With a handful of English under their belt, they interrupt your directives
with a raised hand and "I know."
I beg your pardon? You most certainly do NOT know.

You DO NOT know how furious it makes me when you make that vomit face when I serve oatmeal.
It makes me want to blend it up and pour it down your throat with a funnel like one of those ducks they make into Fois Gras.
But I show great restraint and instead offer to reward you with an apple or banana if you finish. Instead, you say you want mango.
Fresh out of mango.
You push your bowl away.
I grab the bowl and toss it across the floor, sliding it like a hockey puck until it reaches the wall where it lands with a thud... so the dog can enjoy your breakfast.
Sorry, maybe we will try lunch.
I decide not to make oatmeal - against the wishes of every bitter bone in my body.

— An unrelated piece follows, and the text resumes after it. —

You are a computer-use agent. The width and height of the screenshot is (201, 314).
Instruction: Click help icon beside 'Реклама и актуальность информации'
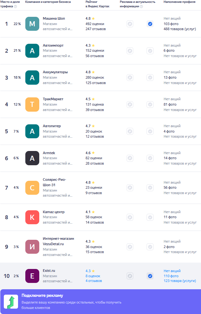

This is not what I pictured.

I didn't envision growing bitterness toward my children.
I didn't hope for a sinking feeling of dread when I hear their feet hit the floor in the morning.
I didn't wish for a son who talks like Caillou and acts like a 10 year old girl.
I didn't dream about whining/tattling/entitled little brats demanding to play on the laptop - then slamming the laptop screen shut out of anger and shattering the display.
I didn't see myself becoming a screamer.

Their quirks are annoying. The ridiculous way they overuse words in their broken not-yet-learned-English sentence structure or doing the tongue-click noise mid sentence like a Valley Girl... it's annoying. A 7 year old boy who twirls like a ballerina on tippy toes, plays with his hair, and giggles like a prom queen at Justin Bieber on TV while sitting with his legs crossed...not endearing.
It skeeves us out.

The way I feel at this moment... just shy of 6 months into this...I hope it goes away.
I hope I find their "preciousness" as Dr. Purvis says.
I see glimpses of it... but they are quickly overpowered by crappy behavior or some form of stupidity.

I'm ready for the normal.
And this better not be it.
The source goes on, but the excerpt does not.